Non-economic losses from climate change: opportunities for policy-oriented research .September 2017. Olivia Maria Serdeczny , Steffen Bauer & Saleemul Huq
The concept of non-economic losses (NELs) has recently emerged in the context of negotiations on loss and damage under the United Nations Framework Convention on Climate Change (UNFCCC). NELs are losses of values that are not commonly traded in markets but bear high relevance for those affected. Examples include loss of life, biodiversity and cultural heritage. The ongoing institutionalization of approaches to loss and damage under the UNFCCC offers great opportunities to provide a sound information base for policy- and decision-making on NELs. Available expertise to meet the emerging knowledge needs includes insights into relevant indicators, and adequate means of integrating NELs into decision-making processes that seek to reduce losses ex-ante. Further research is needed to identify or develop appropriate responses to NELs ex-post. Here, historical analogues of loss and practices of remembrance and recognition can provide valuable insights. Opportunities for engagement exist at the UNFCCC’s science-policy interface. These include participation and active engagement at open meetings under the UNFCCC to advance exchange on applied research that is framed around policy-relevant questions on NELs as well as interaction with the expert group on NELs that was set up under the designated policy body to work on loss and damage under the UNFCCC, i.e. the Warsaw International Mechanism.
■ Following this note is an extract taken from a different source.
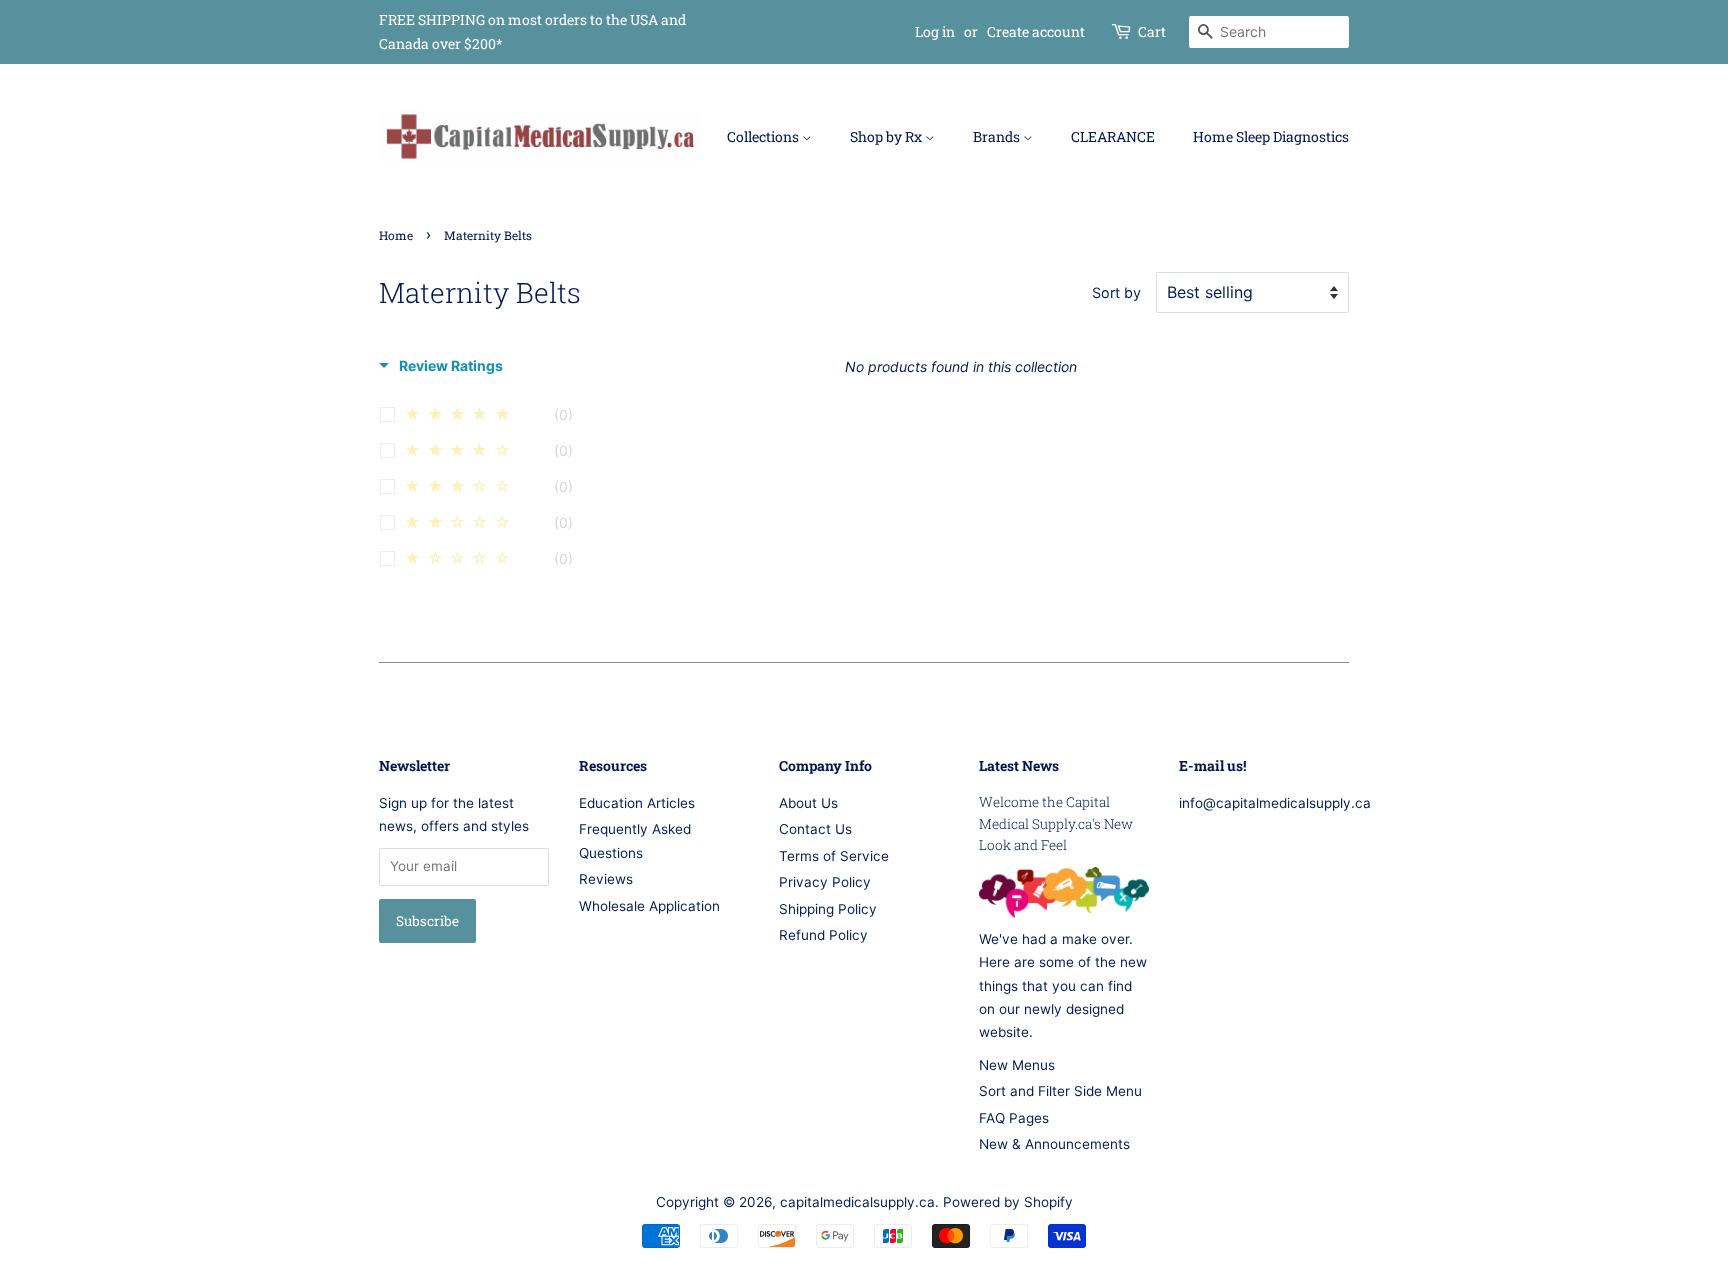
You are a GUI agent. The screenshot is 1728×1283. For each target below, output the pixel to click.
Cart (1152, 31)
. August 2017. Alina Schulenburg, Md. Kamruzzaman, Md. Bodrud-Doza Makame Mahmud, Rigan Ali Khan, Muhammed Atikul Haque, Naimul Islam, Md. Badrul Alam Talukder, Priodarshine Auvi, Md. Feisal Rahman
Non-Economic Loss and Damage Caused by Climatic Stressors in Selected Coastal Districts of Bangladesh. October 2014. Stephanie Andrei, Golam Rabbani and Hafij Islam Khan.
This report aims to respond to this gap in knowledge by presenting findings from the community level in South-West Bangladesh. The main goal of this research study was to begin deconstructing what non-economic losses and damages might entail and evaluate qualitative methods for its research. The research was conducted in partnership with the International Centre for Climate Change and Development (ICCCAD) and the Bangladesh Center for Advanced Studies (BCAS) and made possible by the Asian Development Bank (ADB). This report feeds into ADB’s projects to support the implementation of the Bangladesh Climate Change Strategy Action Plan (BCCSAP) and in particular, items related to loss and damage.
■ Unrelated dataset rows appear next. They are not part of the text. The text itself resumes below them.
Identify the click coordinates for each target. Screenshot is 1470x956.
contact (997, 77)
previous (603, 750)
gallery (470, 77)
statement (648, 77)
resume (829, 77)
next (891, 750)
This report is an exploratory study on scaling up and scaling out the GEF SGP community-based adaptation (CBA) project, implemented by UNDP. Using Namibia in sub-Saharan Africa as a case study, this report identifies which processes used and results obtained are effective.
Scoping Report – Current Status of IBI in Bangladesh, 2013, Ahmed, T, WorldFish.
With current and anticipated increases in magnitude of extreme weather events and a declining consistency in weather patterns, particularly challenging for agriculture, there has been a growing interest in weather index-based insurance (IBI) schemes in Bangladesh. A number of weather index-based insurance products have already been tested and applied across Asia and Africa, with varying degrees of success, as a mechanism to improve livelihood security by enabling vulnerable populations to transfer risk associated with climate change, extreme weather events and other hazards. In the process, these efforts have generated important new knowledge on how these schemes can be designed and implemented for optimal results. However, the practice of index-based insurance is still limited in Bangladesh, and the experience and knowledge generated by the different stakeholders involved needs to be better communicated.